The work of Julio M. Romero is distinguished by its relationship with language, the proliferation of images and chance involved in the fortuitous finding, understood as serendipity. It operates from a deterritorialized itinerancy, which does not ignore but transforms the strangeness of the known to play with its meanings. It processes the elements it collects in its living space and, rather than sublimating them, amplifies the ways of understanding them. He makes them his own, to then share the intimacy of that transaction. His exercise is that of a contemporary flâneur that does not go after the ruins, rubble and remains of reality, but goes after those objects that offer clues about the human lives that abandoned them, and the stories they left behind.

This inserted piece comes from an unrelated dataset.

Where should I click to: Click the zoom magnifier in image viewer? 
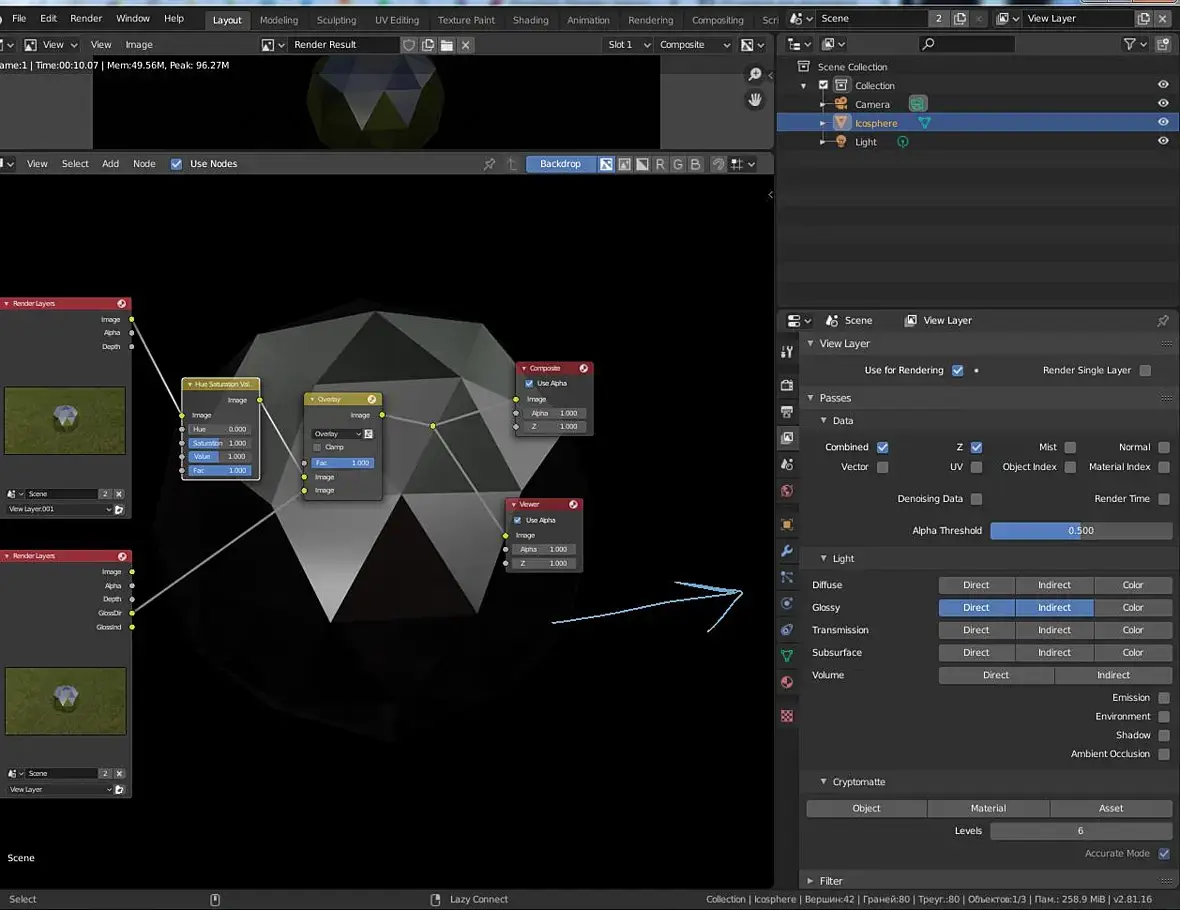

In the particular case of this series, Romero bets to share a luck found. During the years of 2012 to 2016, as a result of his transfers and walks through Tijuana, Los Angeles, Mexico City and San Francisco, the artist collected the tickets that we found in the cookies of luck, those incidental fortunes that give closure to Our visits to Chinese restaurants, but in this case, by another kind of chance, were discarded by anonymous guests. Through a rigorous and processed work of collage, the messages contained in these tickets were printed, reprinted and spliced, as a way of détournement of the fortune as abandoned desire, as well as of the luck inscribed as secret communication between you and chance . An element to highlight of these tickets is their bilingual status: one side has the luck in Spanish inscribed, the other side has the English version. In many cases, the registered fortune is lost in the translation. They are literal transfers from one language to another, sometimes assuming cryptic messages that increase the enigma of the desired fate by an anonymous entity (which is actually a plant that incessantly manufactures these fortunes).

The resulting work produces the fortunate discovery of that intersection between the visual and the textual, something that resembles this work with visual poetry, whose operative-aesthetic element is the materialization of language, the identification of the visual values of the text as a form , whose origins can be traced, curiously, to the famous poem by Stephane Mallarmé entitled Un coup de dés jamais n'abolira le hasard (A hit of dice will not abolish chance). In this series of beautiful prints, the joints, the patches, the "erasure" of the texts bewilders the inscribed fortune, diversifies it, does not dilute it, converting it into a collective desire. In this transaction, in that encounter of the viewer's gaze with the inscribed fortune, the abandoned luck of the others becomes our own fortune.